Required task 1. Reproduce the review of the film The Wall word for word.
Required task 2. Turn the stretch of the listing from the line containing "Task: Click the" through the end of the listing into a Markdown table with the columns No. and Entry, giving each line a row number. Skip blank lines and leave the pictures out.

Page text.

The Wall (Die Wand) is an intriguing film that was screened at the Sarasota Film Festival on Saturday April 6th. From the SFF’s own film guide we get this description:

Based on the novel of the same name by Marlen Haushofer, THE WALL follows Martina Gedeck as the nameless protagonist “Woman”. The story unfolds in flashbacks as Woman writes to keep her sanity. It all starts when she is out walking with her friend’s dog Lynx and they both bump into an invisible wall. Every living thing beyond this boundary is eerily frozen and the Woman soon feels like the last human being on Earth. But she isn’t alone, as the affected area includes a range of creatures – the dog, a pregnant cow, a cat, and other animals. Has the world gone mad or has time suddenly stopped.

Directed by Julian Roman Polsler, the above is just one description of the film. Shot high in the forests and alpine meadows in Austria, the film is spectacular to see. If trekking or hiking are your fortes, then this film is something you might want to see.

(Page and screen pointing data)
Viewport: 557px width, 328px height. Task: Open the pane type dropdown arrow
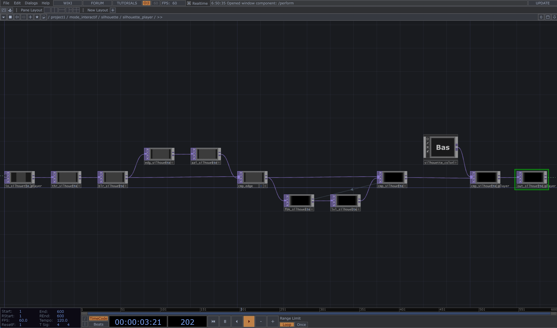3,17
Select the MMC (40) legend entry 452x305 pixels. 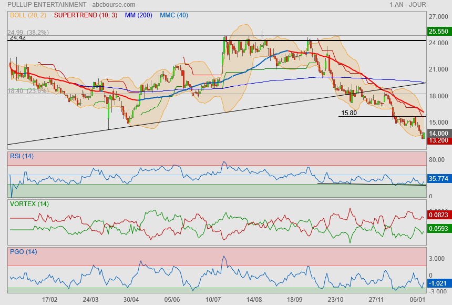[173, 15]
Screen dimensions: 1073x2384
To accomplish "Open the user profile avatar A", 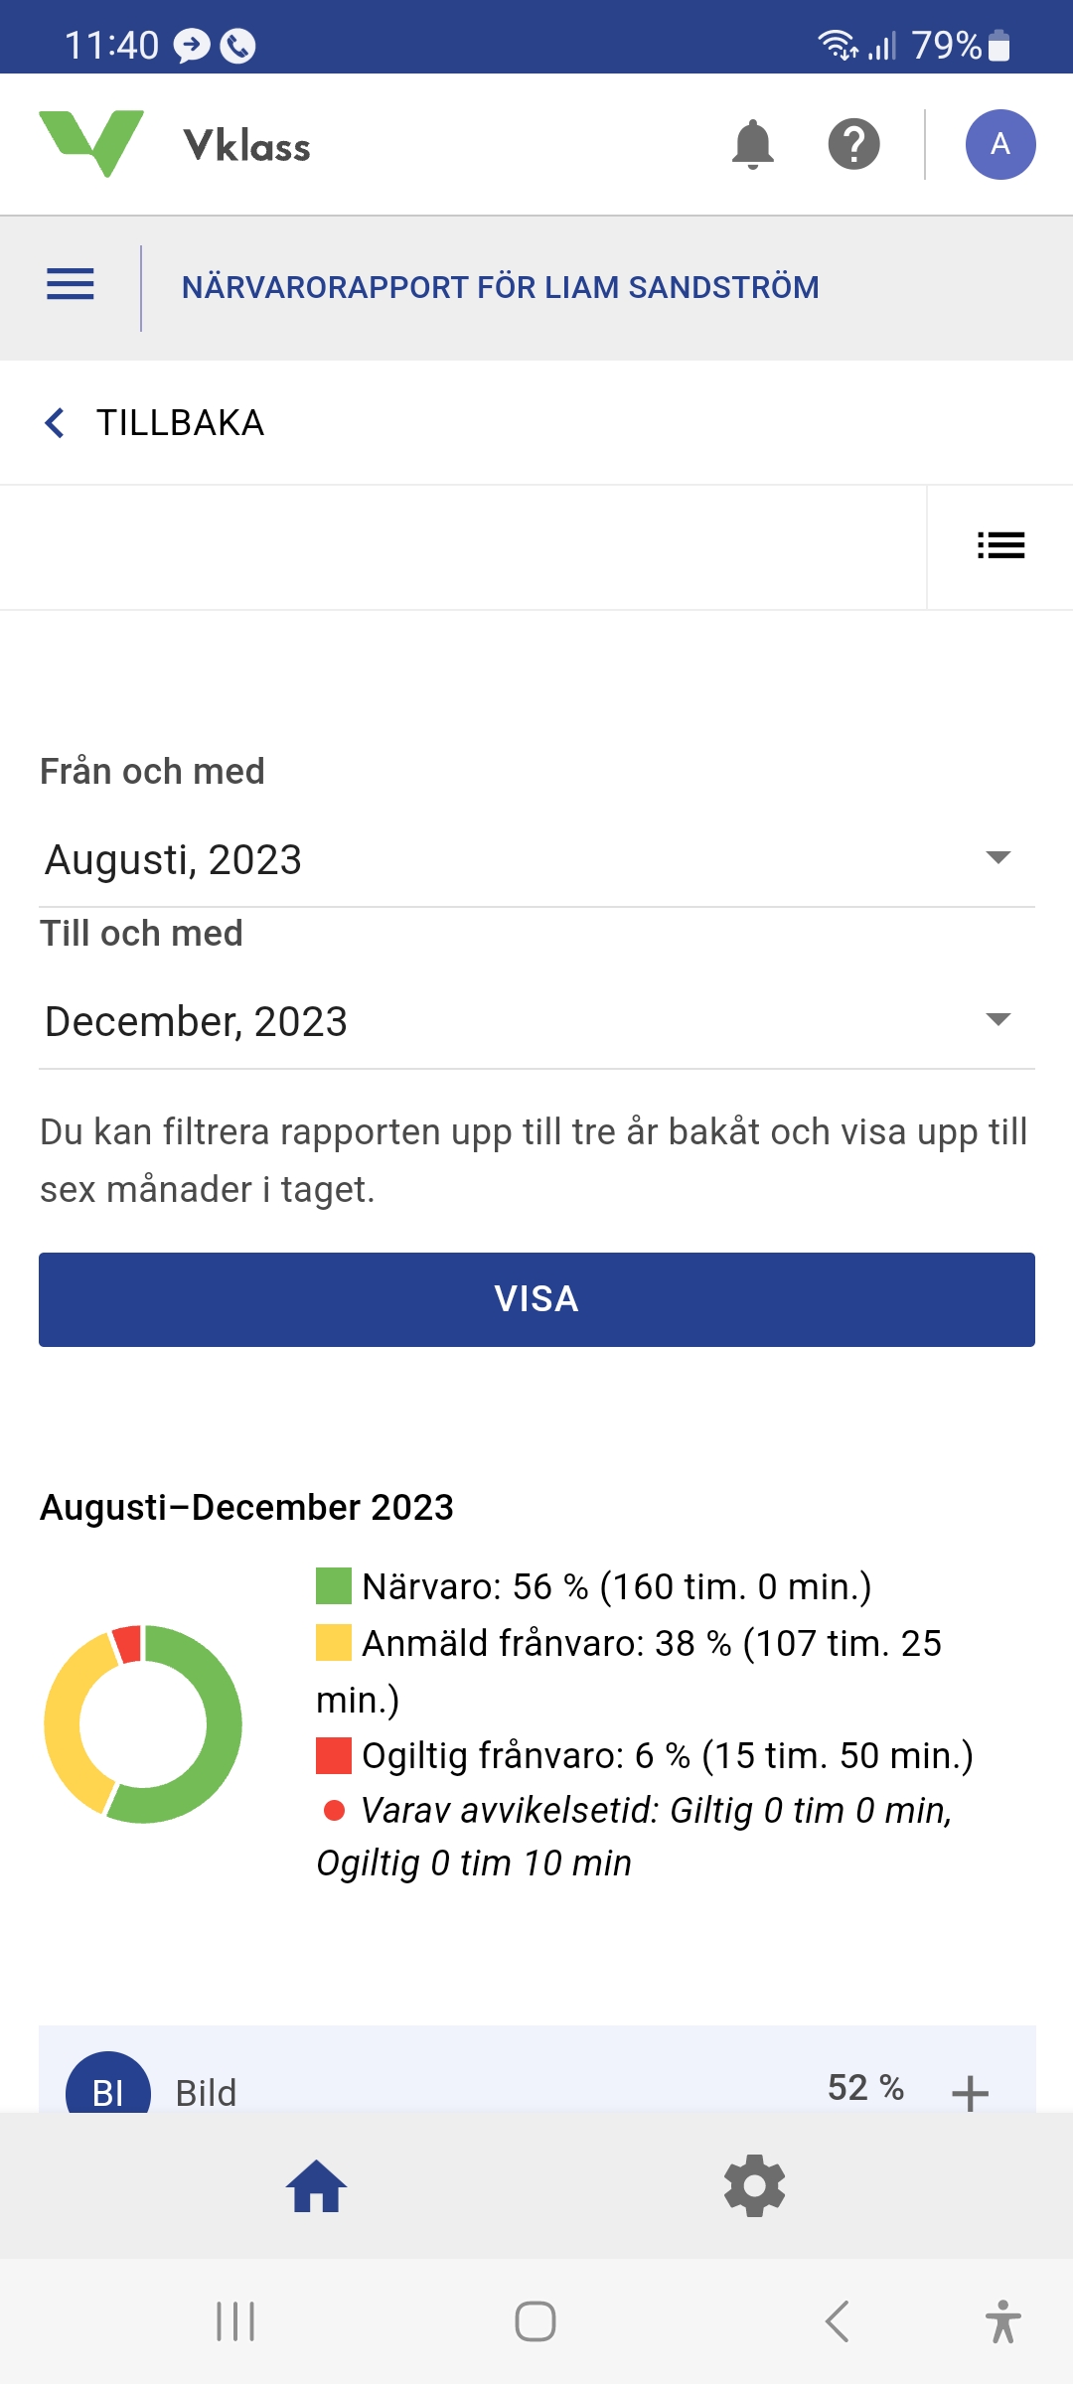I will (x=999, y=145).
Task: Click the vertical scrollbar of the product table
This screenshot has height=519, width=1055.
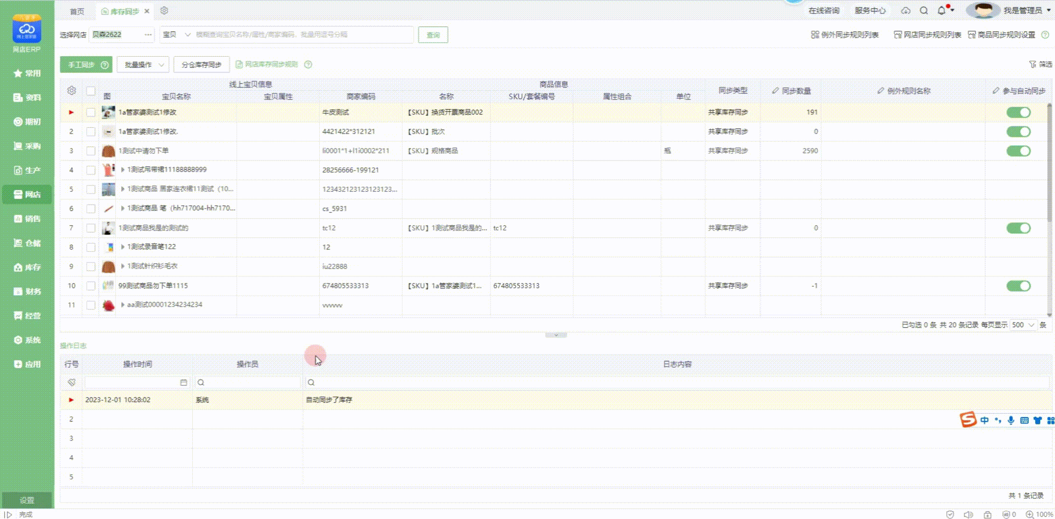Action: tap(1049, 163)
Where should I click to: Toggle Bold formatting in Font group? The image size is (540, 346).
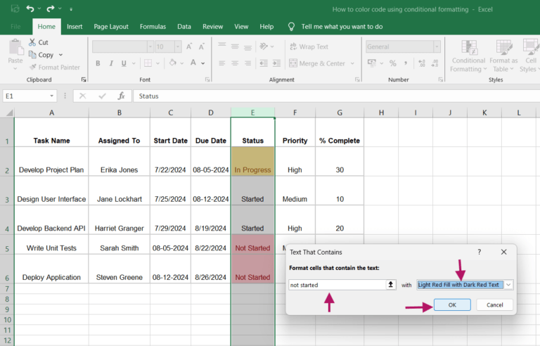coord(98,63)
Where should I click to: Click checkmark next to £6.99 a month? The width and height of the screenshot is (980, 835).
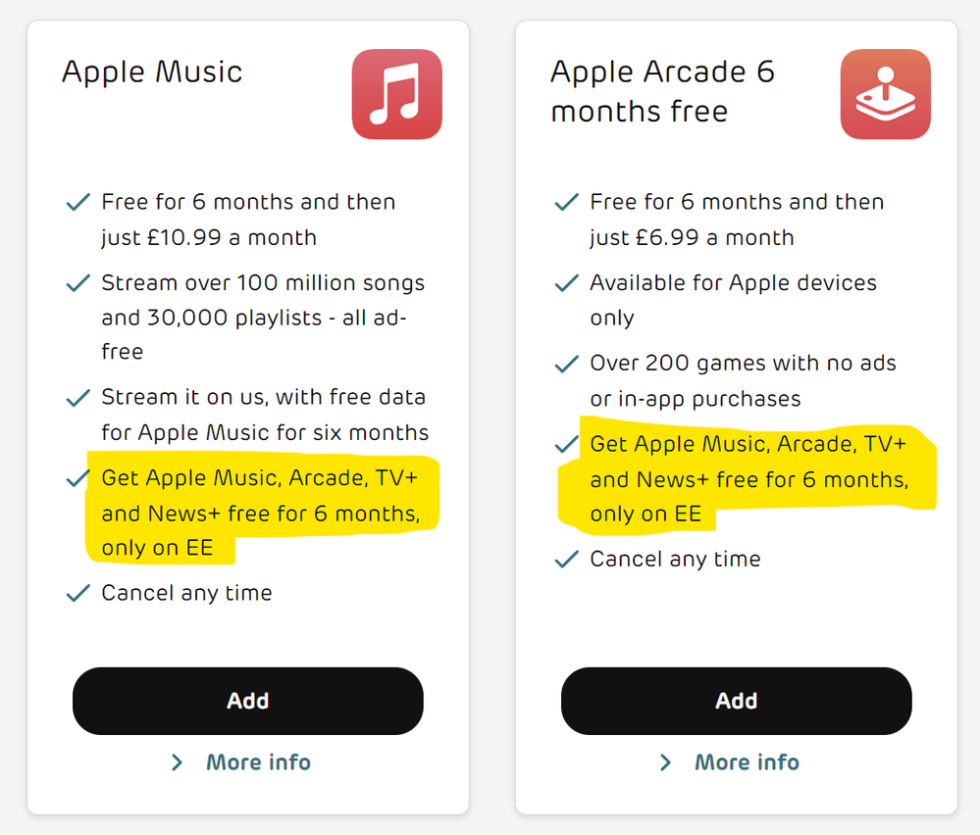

Written reply 1.
The Wall (Die Wand) is an intriguing film that was screened at the Sarasota Film Festival on Saturday April 6th. From the SFF’s own film guide we get this description:

Based on the novel of the same name by Marlen Haushofer, THE WALL follows Martina Gedeck as the nameless protagonist “Woman”. The story unfolds in flashbacks as Woman writes to keep her sanity. It all starts when she is out walking with her friend’s dog Lynx and they both bump into an invisible wall. Every living thing beyond this boundary is eerily frozen and the Woman soon feels like the last human being on Earth. But she isn’t alone, as the affected area includes a range of creatures – the dog, a pregnant cow, a cat, and other animals. Has the world gone mad or has time suddenly stopped.

Directed by Julian Roman Polsler, the above is just one description of the film. Shot high in the forests and alpine meadows in Austria, the film is spectacular to see. If trekking or hiking are your fortes, then this film is something you might want to see.

Written reply 2.
| No. | Entry |
|---|---|
| 1 | Task: Click the vertical scrollbar of the product table |
| 2 | This screenshot has height=519, width=1055. |
| 3 | Action: tap(1049, 163) |
| 4 | Where should I click to: Toggle Bold formatting in Font group? The image size is (540, 346). |
| 5 | coord(98,63) |
| 6 | Where should I click to: Click checkmark next to £6.99 a month? The width and height of the screenshot is (980, 835). |